If I get such a frisson of meaning from found objects, I can only deduce that there is something that I lost back there on the road. Often I have stood at a porthole to the fifth dimension and wondered at the view I get of the place where and/or exist as one. This is a place where one’s experiences are refracted with new meaning. A place where a couple of two pound Royal Worcester plates or an old book of Medici prints whisper ‘You are loved. Look what you have been sent to show you how much.”
Salvation often came to me in the winter gloom of the Oxfam Bookshop in the Village. Then suddenly the portal closed and since that moment I’ve not had one hit there. The power is mischievous, like a will o’ the wisp. Wherever it pops up it is a surprise and I give praise. Once I was lost but now am found. Profound words and not mine. That’s the feeling.
I have been reflecting of late on the subject of fate and destiny and the distinction between the two. This afternoon, while walking Tottie I was distracted from my intended trajectory by her desire to have a shit. I bagged it and walked to the dog bin, thus avoiding a face-on collision with The Boy, hand in hand with his new woman. This almost certainly was fate, helping me in my resolve to erase him totally from my life, while leaving the memories sweet. Destiny is what is predetermined ahead of me, which may or may not be a journeyman tapping his fingers and toes, waiting for me to catch up. If that’s not my destiny, it could be one of a hundred variations on the theme of life, all or any leading to my one sure destiny, death.

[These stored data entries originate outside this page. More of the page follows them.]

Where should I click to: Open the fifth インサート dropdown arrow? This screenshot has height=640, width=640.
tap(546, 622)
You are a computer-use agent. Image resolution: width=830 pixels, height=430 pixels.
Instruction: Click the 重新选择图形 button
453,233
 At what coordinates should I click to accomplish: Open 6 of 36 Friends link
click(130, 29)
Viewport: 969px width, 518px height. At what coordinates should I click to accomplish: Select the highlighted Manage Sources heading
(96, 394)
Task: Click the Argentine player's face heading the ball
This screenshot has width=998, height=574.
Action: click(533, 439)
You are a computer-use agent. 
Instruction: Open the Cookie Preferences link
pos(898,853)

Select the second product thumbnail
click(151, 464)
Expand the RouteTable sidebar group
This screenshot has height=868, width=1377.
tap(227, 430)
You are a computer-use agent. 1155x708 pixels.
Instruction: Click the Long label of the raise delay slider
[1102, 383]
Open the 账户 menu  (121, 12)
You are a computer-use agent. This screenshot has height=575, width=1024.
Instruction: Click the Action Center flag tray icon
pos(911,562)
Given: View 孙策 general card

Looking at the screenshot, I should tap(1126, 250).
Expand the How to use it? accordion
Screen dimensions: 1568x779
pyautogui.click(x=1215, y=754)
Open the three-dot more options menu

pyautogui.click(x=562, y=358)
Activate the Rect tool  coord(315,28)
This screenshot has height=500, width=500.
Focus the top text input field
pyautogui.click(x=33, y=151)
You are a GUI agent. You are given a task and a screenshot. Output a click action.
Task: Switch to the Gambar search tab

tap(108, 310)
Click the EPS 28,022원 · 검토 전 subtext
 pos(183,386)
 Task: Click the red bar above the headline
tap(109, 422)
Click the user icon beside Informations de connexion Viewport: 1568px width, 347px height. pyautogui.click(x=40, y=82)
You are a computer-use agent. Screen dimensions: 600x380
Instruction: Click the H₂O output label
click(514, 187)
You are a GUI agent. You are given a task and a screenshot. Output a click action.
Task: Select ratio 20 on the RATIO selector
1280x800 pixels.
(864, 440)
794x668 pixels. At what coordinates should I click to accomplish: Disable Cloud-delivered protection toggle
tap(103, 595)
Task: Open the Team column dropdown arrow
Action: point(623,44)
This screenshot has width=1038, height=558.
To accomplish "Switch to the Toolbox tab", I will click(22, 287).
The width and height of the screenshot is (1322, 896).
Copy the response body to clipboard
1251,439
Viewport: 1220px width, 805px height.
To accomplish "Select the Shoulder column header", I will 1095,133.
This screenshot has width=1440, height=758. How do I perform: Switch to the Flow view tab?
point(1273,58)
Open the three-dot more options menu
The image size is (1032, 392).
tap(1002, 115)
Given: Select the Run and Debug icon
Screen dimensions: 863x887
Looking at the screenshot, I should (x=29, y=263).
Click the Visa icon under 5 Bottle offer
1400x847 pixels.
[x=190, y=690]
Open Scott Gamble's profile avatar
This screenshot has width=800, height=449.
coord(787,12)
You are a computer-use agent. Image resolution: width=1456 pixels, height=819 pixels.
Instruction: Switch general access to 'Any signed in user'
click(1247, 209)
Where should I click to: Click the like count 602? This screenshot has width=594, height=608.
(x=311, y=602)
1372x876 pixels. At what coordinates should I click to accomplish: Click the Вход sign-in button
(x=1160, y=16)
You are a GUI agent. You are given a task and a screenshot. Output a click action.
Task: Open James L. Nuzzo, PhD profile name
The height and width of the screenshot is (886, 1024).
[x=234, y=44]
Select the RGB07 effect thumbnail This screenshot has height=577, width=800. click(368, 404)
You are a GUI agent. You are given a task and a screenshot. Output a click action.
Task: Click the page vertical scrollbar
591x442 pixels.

Some time ago, on my destined road, I found a Chinese penny glittering in the sun. I picked it up and pocketed it, ‘finders keepers’ being my motto. Later that day I came across a copy of the I Ching in the Oxfam bookshop. How serendipitous! So began a radically new relationship with life. Fate placed the I Ching in my way; it was my destiny to pick it up and incorporate its wisdom in my life.
Today I have just finished reading a potboiler called The Rule of Four. The four in the title being the four directions (north,south,east and west)which decode a cypher that will identify an underground cellar containing a whole bunch of Renaissance artifacts. It was not a good literary experience, but it got me thinking about another rule of four, the one that leads to 64 (4cubed or 4x4x4) This number being the link between the hexagrams of the I Ching and the number of codons in DNA. Now there’s a mystery worth turning pages for. Too bad I’m too busy enjoying life to write it.